| > Physical link training and negotiation That still shouldn't take that long, though, should it? 3s sounds like some O(N^2) process is happening. Keep in mind that this stuff is happening close to the metal, on a nowadays-unshared medium (no Ethernet hubs around any more), with negligible speed-of-light delays because the nearest switch is probably ~100ft away at most. If some high-level protocol like Steam Link can have no perceivable latency, then certainly PHY negotiation shouldn't. My naive guess would be that the medium is speed-tested in order, first seeing if it works at 1Mbps, then 10Mbps, then 100Mbps, and finally 1Gbps; and alternating in the crossover-cable versions of those tests; satisficing with the last-achieved line rate when the next up-clocking fails. If that's the case, then I have a feeling that modern hardware could get a bit of an advantage just from doing things in the opposite order: 1. optimistically assuming everything is set up for 1Gbps, and then, if not, ratcheting down the link-speed until the link starts working; and 2. only doing the crossover-cable tests after all the non-crossover tests fail.
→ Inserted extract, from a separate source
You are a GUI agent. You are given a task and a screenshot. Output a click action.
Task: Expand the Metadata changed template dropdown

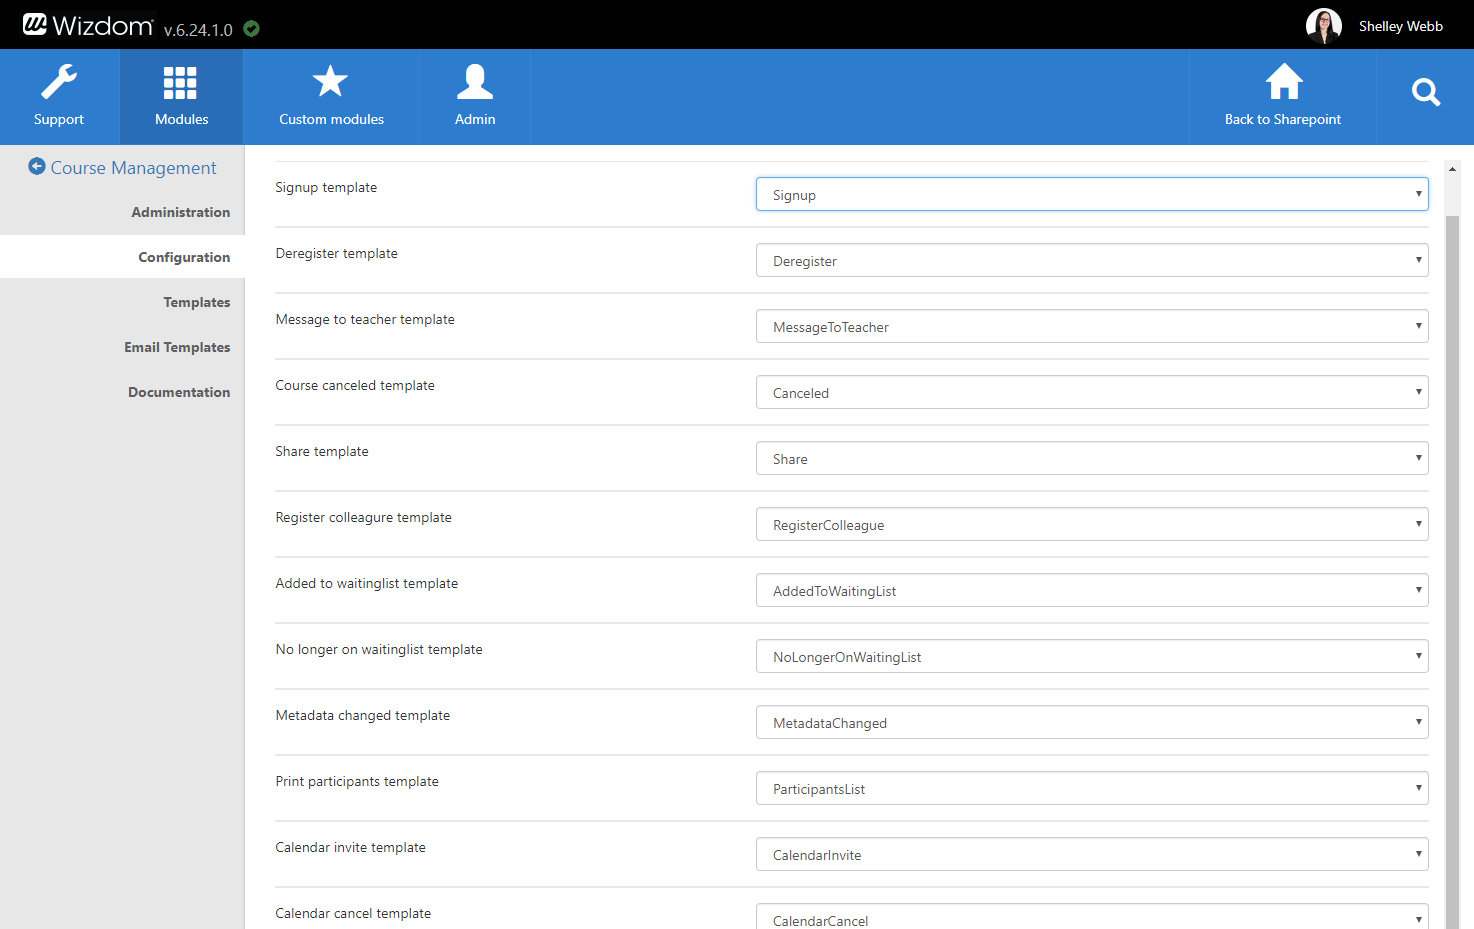click(1091, 723)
You'd still have the same worst-case performance (3s) as before, but now that worst-case would be for old 1Mbps crossover cables: not a common case! |
Even when you don't have a hub anymore and Ethernet is not shared anymore, it is just a "anymore", which means it needs to respect those old things and need to test for it.
BTW, even that Ethernet is not a shared medium anymore is wrong. In Industrial and Automotive Ethernet we are back at SPE (Single Pair Ethernet) and working shared medium, because switched Ethernet is way to expansive.